Recorded information:
::::::::
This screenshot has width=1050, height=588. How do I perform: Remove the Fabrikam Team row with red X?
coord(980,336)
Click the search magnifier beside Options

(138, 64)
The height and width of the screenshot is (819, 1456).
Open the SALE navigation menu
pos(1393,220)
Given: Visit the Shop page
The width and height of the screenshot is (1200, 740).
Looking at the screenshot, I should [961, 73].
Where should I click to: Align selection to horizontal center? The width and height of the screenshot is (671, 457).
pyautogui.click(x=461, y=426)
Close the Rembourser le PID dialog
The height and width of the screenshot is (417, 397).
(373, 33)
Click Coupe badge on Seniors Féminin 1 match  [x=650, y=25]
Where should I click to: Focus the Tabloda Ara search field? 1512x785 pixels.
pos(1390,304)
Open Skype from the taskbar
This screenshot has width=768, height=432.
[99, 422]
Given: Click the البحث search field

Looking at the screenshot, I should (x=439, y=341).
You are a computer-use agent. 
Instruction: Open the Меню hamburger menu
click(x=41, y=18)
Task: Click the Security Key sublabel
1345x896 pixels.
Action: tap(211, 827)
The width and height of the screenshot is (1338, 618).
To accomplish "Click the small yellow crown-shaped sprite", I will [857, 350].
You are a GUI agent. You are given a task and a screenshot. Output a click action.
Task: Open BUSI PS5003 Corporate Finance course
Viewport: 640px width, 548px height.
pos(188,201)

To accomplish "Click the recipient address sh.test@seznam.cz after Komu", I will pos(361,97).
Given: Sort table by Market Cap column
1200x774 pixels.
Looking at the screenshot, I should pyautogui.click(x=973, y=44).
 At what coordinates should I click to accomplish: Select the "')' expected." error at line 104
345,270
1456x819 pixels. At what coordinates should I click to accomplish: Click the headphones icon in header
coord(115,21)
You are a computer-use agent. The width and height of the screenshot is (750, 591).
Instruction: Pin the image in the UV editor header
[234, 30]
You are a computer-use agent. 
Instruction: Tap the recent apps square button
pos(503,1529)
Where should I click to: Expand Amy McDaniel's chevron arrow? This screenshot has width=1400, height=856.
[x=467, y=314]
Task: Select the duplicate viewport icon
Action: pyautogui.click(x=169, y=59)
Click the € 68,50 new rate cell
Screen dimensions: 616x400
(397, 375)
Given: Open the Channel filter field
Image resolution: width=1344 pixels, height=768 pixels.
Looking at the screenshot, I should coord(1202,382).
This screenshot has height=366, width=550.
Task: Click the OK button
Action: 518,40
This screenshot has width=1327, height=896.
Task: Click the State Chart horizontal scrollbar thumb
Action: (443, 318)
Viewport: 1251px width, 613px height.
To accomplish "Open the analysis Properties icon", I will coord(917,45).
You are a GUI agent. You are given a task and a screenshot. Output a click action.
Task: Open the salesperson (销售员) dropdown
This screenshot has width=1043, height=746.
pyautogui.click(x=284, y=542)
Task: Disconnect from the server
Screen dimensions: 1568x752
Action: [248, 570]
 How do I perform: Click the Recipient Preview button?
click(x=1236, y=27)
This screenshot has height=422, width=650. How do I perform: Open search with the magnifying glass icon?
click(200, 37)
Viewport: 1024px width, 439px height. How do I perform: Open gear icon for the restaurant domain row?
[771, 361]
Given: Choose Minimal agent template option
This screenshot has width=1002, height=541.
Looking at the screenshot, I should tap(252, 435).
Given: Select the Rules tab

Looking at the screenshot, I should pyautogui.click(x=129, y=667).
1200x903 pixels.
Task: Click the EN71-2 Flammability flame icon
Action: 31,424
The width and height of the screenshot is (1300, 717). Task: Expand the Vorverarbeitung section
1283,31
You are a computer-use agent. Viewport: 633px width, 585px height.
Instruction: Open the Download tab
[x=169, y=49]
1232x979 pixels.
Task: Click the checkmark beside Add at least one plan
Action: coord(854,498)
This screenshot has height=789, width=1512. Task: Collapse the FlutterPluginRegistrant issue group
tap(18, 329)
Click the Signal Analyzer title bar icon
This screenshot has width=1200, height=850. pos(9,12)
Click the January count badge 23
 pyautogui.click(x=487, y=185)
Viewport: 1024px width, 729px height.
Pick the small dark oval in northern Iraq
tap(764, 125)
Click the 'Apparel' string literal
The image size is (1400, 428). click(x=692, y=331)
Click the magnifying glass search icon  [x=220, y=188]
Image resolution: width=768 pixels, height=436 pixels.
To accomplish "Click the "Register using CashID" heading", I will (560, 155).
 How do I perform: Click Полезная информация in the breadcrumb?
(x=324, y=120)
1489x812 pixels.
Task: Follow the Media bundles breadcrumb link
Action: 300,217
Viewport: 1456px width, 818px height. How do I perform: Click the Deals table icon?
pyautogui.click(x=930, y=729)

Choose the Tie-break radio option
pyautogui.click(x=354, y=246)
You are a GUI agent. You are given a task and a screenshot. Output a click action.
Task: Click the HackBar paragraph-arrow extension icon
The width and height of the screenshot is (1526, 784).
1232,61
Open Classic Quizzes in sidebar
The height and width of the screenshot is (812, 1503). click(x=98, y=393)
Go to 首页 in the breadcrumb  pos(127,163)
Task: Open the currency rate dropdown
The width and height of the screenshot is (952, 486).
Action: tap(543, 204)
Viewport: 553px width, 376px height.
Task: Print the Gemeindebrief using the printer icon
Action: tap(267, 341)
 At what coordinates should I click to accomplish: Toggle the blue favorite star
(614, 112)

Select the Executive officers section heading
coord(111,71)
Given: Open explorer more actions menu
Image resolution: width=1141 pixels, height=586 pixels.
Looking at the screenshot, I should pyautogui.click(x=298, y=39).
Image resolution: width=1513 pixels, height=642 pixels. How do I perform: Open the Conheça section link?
::::::::
Problem to solve:
Can you lay out all of the entries above as a numbered list, leaving out the blank lines?

Result:
1. This screenshot has width=1050, height=588. How do I perform: Remove the Fabrikam Team row with red X?
2. coord(980,336)
3. Click the search magnifier beside Options
4. (138, 64)
5. The height and width of the screenshot is (819, 1456).
6. Open the SALE navigation menu
7. pos(1393,220)
8. Given: Visit the Shop page
9. The width and height of the screenshot is (1200, 740).
10. Looking at the screenshot, I should [961, 73].
11. Where should I click to: Align selection to horizontal center? The width and height of the screenshot is (671, 457).
12. pyautogui.click(x=461, y=426)
13. Close the Rembourser le PID dialog
14. The height and width of the screenshot is (417, 397).
15. (373, 33)
16. Click Coupe badge on Seniors Féminin 1 match  [x=650, y=25]
17. Where should I click to: Focus the Tabloda Ara search field? 1512x785 pixels.
18. pos(1390,304)
19. Open Skype from the taskbar
20. This screenshot has width=768, height=432.
21. [99, 422]
22. Given: Click the البحث search field
23. Looking at the screenshot, I should (x=439, y=341).
24. You are a computer-use agent. 
25. Instruction: Open the Меню hamburger menu
26. click(x=41, y=18)
27. Task: Click the Security Key sublabel
28. 1345x896 pixels.
29. Action: tap(211, 827)
30. The width and height of the screenshot is (1338, 618).
31. To accomplish "Click the small yellow crown-shaped sprite", I will [857, 350].
32. You are a GUI agent. You are given a task and a screenshot. Output a click action.
33. Task: Open BUSI PS5003 Corporate Finance course
34. Viewport: 640px width, 548px height.
35. pos(188,201)
36. To accomplish "Click the recipient address sh.test@seznam.cz after Komu", I will pos(361,97).
37. Given: Sort table by Market Cap column
38. 1200x774 pixels.
39. Looking at the screenshot, I should pyautogui.click(x=973, y=44).
40.  At what coordinates should I click to accomplish: Select the "')' expected." error at line 104
41. 345,270
42. 1456x819 pixels. At what coordinates should I click to accomplish: Click the headphones icon in header
43. coord(115,21)
44. You are a computer-use agent. The width and height of the screenshot is (750, 591).
45. Instruction: Pin the image in the UV editor header
46. [234, 30]
47. You are a computer-use agent. 
48. Instruction: Tap the recent apps square button
49. pos(503,1529)
50. Where should I click to: Expand Amy McDaniel's chevron arrow? This screenshot has width=1400, height=856.
51. [x=467, y=314]
52. Task: Select the duplicate viewport icon
53. Action: pyautogui.click(x=169, y=59)
54. Click the € 68,50 new rate cell
55. Screen dimensions: 616x400
56. (397, 375)
57. Given: Open the Channel filter field
58. Image resolution: width=1344 pixels, height=768 pixels.
59. Looking at the screenshot, I should coord(1202,382).
60. This screenshot has height=366, width=550.
61. Task: Click the OK button
62. Action: 518,40
63. This screenshot has width=1327, height=896.
64. Task: Click the State Chart horizontal scrollbar thumb
65. Action: (443, 318)
66. Viewport: 1251px width, 613px height.
67. To accomplish "Open the analysis Properties icon", I will coord(917,45).
68. You are a GUI agent. You are given a task and a screenshot. Output a click action.
69. Task: Open the salesperson (销售员) dropdown
70. This screenshot has width=1043, height=746.
71. pyautogui.click(x=284, y=542)
72. Task: Disconnect from the server
73. Screen dimensions: 1568x752
74. Action: [248, 570]
75.  How do I perform: Click the Recipient Preview button?
76. click(x=1236, y=27)
77. This screenshot has height=422, width=650. How do I perform: Open search with the magnifying glass icon?
78. click(200, 37)
79. Viewport: 1024px width, 439px height. How do I perform: Open gear icon for the restaurant domain row?
80. [771, 361]
81. Given: Choose Minimal agent template option
82. This screenshot has width=1002, height=541.
83. Looking at the screenshot, I should tap(252, 435).
84. Given: Select the Rules tab
85. Looking at the screenshot, I should pyautogui.click(x=129, y=667).
86. 1200x903 pixels.
87. Task: Click the EN71-2 Flammability flame icon
88. Action: 31,424
89. The width and height of the screenshot is (1300, 717). Task: Expand the Vorverarbeitung section
90. 1283,31
91. You are a computer-use agent. Viewport: 633px width, 585px height.
92. Instruction: Open the Download tab
93. [x=169, y=49]
94. 1232x979 pixels.
95. Task: Click the checkmark beside Add at least one plan
96. Action: coord(854,498)
97. This screenshot has height=789, width=1512. Task: Collapse the FlutterPluginRegistrant issue group
98. tap(18, 329)
99. Click the Signal Analyzer title bar icon
100. This screenshot has width=1200, height=850. pos(9,12)
101. Click the January count badge 23
102.  pyautogui.click(x=487, y=185)
103. Viewport: 1024px width, 729px height.
104. Pick the small dark oval in northern Iraq
105. tap(764, 125)
106. Click the 'Apparel' string literal
107. The image size is (1400, 428). click(x=692, y=331)
108. Click the magnifying glass search icon  [x=220, y=188]
109. Image resolution: width=768 pixels, height=436 pixels.
110. To accomplish "Click the "Register using CashID" heading", I will (560, 155).
111.  How do I perform: Click Полезная информация in the breadcrumb?
112. (x=324, y=120)
113. 1489x812 pixels.
114. Task: Follow the Media bundles breadcrumb link
115. Action: 300,217
116. Viewport: 1456px width, 818px height. How do I perform: Click the Deals table icon?
117. pyautogui.click(x=930, y=729)
118. Choose the Tie-break radio option
119. pyautogui.click(x=354, y=246)
120. You are a GUI agent. You are given a task and a screenshot. Output a click action.
121. Task: Click the HackBar paragraph-arrow extension icon
122. The width and height of the screenshot is (1526, 784).
123. 1232,61
124. Open Classic Quizzes in sidebar
125. The height and width of the screenshot is (812, 1503). click(x=98, y=393)
126. Go to 首页 in the breadcrumb  pos(127,163)
127. Task: Open the currency rate dropdown
128. The width and height of the screenshot is (952, 486).
129. Action: tap(543, 204)
130. Viewport: 553px width, 376px height.
131. Task: Print the Gemeindebrief using the printer icon
132. Action: tap(267, 341)
133.  At what coordinates should I click to accomplish: Toggle the blue favorite star
134. (614, 112)
135. Select the Executive officers section heading
136. coord(111,71)
137. Given: Open explorer more actions menu
138. Image resolution: width=1141 pixels, height=586 pixels.
139. Looking at the screenshot, I should pyautogui.click(x=298, y=39).
140. Image resolution: width=1513 pixels, height=642 pixels. How do I perform: Open the Conheça section link?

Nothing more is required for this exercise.